** Begin Records **
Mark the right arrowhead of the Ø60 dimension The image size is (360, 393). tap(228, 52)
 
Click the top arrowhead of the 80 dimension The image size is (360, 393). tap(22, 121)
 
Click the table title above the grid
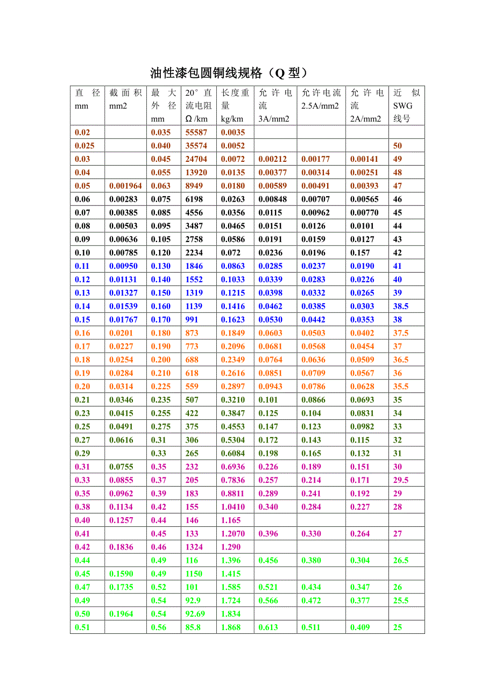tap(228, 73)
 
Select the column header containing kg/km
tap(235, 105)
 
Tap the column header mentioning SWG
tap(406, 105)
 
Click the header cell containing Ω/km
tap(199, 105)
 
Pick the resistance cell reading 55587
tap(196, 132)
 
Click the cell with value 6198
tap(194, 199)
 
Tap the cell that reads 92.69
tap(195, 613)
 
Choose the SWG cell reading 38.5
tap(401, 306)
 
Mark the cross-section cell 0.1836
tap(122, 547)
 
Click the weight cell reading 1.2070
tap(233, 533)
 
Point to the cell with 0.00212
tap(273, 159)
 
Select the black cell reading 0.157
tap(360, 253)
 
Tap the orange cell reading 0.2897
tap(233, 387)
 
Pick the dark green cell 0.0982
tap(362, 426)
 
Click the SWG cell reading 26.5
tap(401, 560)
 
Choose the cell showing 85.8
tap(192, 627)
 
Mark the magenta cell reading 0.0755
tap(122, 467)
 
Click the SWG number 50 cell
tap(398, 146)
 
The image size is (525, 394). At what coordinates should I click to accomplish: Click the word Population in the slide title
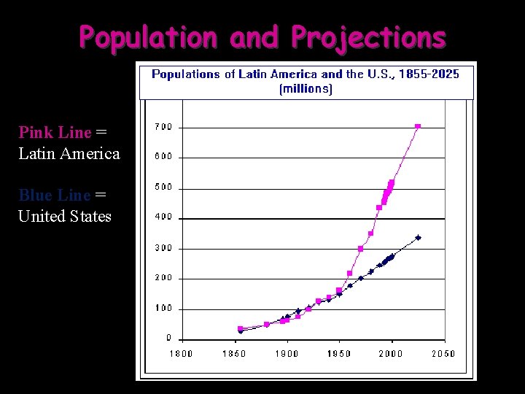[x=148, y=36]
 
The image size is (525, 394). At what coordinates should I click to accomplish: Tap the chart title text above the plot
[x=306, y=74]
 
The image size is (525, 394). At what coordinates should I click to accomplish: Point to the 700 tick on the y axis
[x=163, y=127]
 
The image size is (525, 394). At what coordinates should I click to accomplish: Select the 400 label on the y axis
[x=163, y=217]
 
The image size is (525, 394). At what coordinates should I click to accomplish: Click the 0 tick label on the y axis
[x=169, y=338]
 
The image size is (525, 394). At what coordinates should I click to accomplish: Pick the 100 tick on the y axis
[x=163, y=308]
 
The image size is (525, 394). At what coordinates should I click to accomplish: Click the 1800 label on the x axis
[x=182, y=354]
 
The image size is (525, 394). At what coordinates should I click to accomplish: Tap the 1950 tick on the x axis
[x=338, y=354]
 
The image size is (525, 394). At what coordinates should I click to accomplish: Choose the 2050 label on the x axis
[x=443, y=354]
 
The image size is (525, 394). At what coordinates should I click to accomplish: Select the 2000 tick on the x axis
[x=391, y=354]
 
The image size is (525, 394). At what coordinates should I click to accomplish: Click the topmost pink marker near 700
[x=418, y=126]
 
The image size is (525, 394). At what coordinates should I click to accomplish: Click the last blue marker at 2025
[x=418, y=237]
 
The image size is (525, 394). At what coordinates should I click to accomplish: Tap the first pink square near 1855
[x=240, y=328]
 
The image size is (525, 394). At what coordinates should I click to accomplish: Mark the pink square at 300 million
** End Records **
** Begin Records **
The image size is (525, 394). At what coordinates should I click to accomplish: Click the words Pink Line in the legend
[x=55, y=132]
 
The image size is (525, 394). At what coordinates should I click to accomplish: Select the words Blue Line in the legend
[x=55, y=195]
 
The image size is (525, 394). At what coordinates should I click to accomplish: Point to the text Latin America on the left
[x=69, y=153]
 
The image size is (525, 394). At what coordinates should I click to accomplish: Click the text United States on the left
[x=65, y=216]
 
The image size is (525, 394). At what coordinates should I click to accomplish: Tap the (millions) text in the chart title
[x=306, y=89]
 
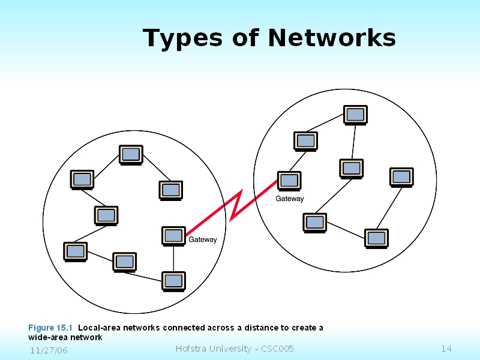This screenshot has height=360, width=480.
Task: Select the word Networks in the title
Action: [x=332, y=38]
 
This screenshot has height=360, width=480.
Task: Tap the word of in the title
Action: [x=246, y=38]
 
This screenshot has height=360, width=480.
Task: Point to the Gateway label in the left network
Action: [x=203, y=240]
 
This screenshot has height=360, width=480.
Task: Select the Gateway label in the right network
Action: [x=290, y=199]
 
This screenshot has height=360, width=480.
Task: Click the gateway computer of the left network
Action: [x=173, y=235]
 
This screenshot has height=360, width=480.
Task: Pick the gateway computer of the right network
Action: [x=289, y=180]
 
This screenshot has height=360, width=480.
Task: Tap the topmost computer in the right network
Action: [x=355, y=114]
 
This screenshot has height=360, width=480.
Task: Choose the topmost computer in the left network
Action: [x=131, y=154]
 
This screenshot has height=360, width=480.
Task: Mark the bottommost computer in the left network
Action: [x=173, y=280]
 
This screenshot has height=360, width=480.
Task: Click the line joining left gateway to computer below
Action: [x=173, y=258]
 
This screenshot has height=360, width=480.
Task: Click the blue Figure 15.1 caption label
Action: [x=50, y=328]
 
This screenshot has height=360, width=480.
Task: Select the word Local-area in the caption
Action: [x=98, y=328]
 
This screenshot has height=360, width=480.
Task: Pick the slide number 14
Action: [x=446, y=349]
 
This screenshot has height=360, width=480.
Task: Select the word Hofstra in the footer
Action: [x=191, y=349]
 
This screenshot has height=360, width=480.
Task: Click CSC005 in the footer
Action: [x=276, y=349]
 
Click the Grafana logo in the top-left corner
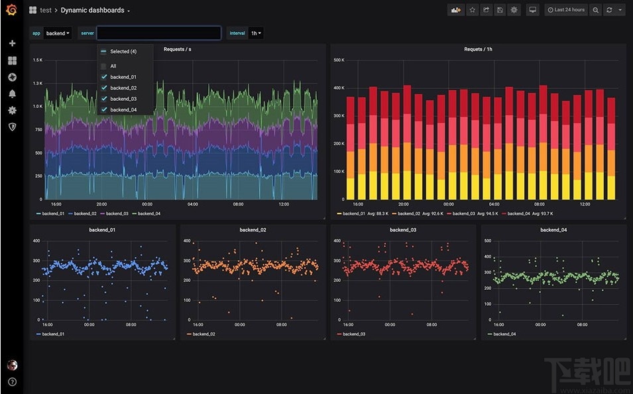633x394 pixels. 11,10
** End Records **
## Task description
Copy the items above word for word, starting at the line that contains "Mark the right" and stopping after the line that contains "tap(273, 159)". Leave any pictures out of your copy.

## Exercise output
Mark the right arrowhead of the Ø60 dimension The image size is (360, 393). tap(228, 52)
 
Click the top arrowhead of the 80 dimension The image size is (360, 393). tap(22, 121)
 
Click the table title above the grid
tap(228, 73)
 
Select the column header containing kg/km
tap(235, 105)
 
Tap the column header mentioning SWG
tap(406, 105)
 
Click the header cell containing Ω/km
tap(199, 105)
 
Pick the resistance cell reading 55587
tap(196, 132)
 
Click the cell with value 6198
tap(194, 199)
 
Tap the cell that reads 92.69
tap(195, 613)
 
Choose the SWG cell reading 38.5
tap(401, 306)
 
Mark the cross-section cell 0.1836
tap(122, 547)
 
Click the weight cell reading 1.2070
tap(233, 533)
 
Point to the cell with 0.00212
tap(273, 159)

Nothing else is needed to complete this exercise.